Les membres de l’association des propriétaires de stations essence envisagent de faire grève, d’après Al Khozendar. Tout en appelant la communauté internationale à faire pression sur Israël pour qu’il change de politique.

Il y a eu une lueur d’espoir quand un article du quotidien égyptien, Al Ahram, a déclaré que le ministre de l’Energie égyptien avait publié des directives urgentes pour que du gaz égyptien soit fourni à Gaza.
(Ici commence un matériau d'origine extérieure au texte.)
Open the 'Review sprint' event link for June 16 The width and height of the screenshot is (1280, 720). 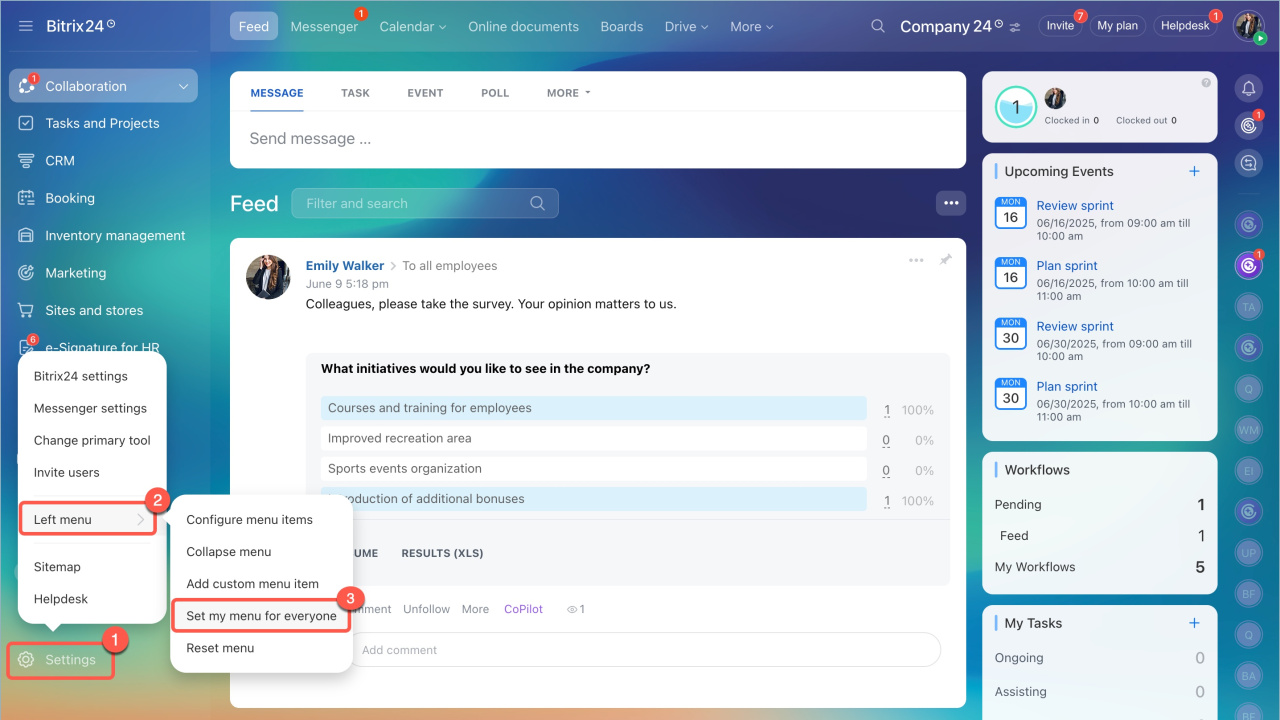(x=1075, y=206)
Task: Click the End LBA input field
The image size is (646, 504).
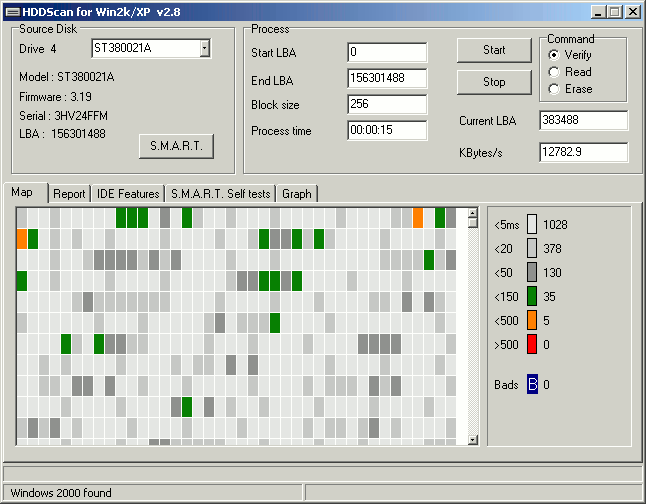Action: click(x=387, y=78)
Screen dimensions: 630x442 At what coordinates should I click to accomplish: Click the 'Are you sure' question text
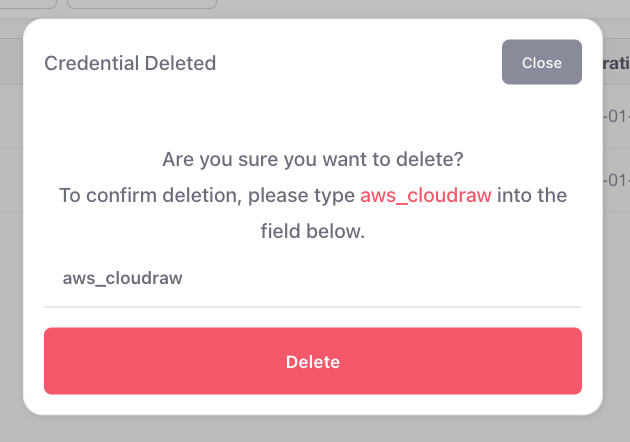(x=312, y=159)
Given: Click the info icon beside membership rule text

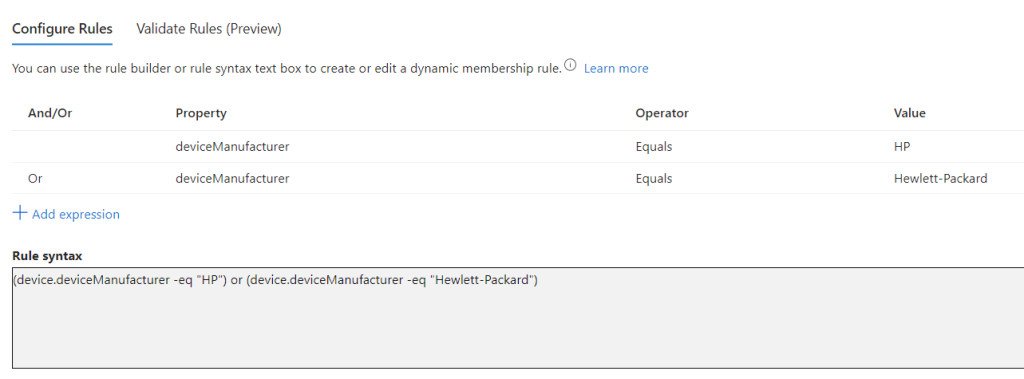Looking at the screenshot, I should pyautogui.click(x=570, y=65).
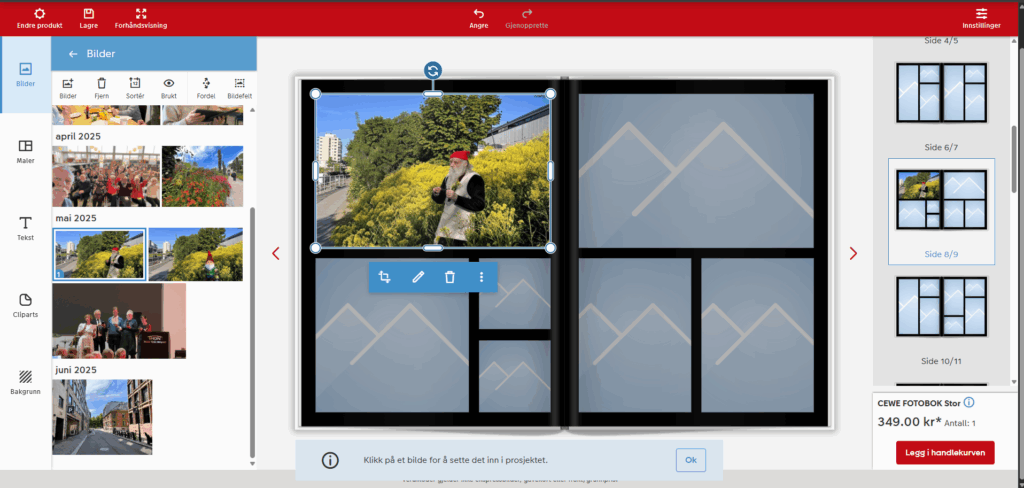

Le ministre indiquait également qu’après avoir rencontré Omar Kittaneh, responsable pour l’Autorité palestinienne de l’Energie et des Ressources, l’Egypte allait aider au développement des champs pétroliers palestiniens découverts au large des côtes de Gaza. Bien peu à Gaza pensent qu’Israël va laisser cela se faire si vite. Il en est question depuis deux ans, sans que cela n’ait beaucoup bougé.

L’ironie de la situation n’échappe à pas grand monde. Et surtout pas à cet homme qui marche vers le taxi d’Ayman Eid, et qui va partager avec lui son inactivité. « Israël prend le pétrole arabe » dit-il, « et il refuse de le vendre aux Arabes ».

18 avril

« Nous avons besoin de médicaments, ouvrez la frontière ! » « Sauvez les enfants palestiniens » « Laissez-nous notre liberté ! »

Près de 500 enfants palestiniens, beaucoup sont dans des fauteuils roulants, s’étaient rassemblées au poste frontalier de Rafah à Gaza, portant des banderoles faites à la main appelant à la justice et à la fin du siège israélien contre Gaza. Exprimant la souffrance des enfants et des adultes de tout Gaza à qui on refuse toujours l’accès en Egypte et aux soins, les enfants s’étaient rassemblés devant la porte de Rafah avec l’Egypte, porte fermée en permanence depuis que le Hamas dirige la bande de Gaza en juin 2007.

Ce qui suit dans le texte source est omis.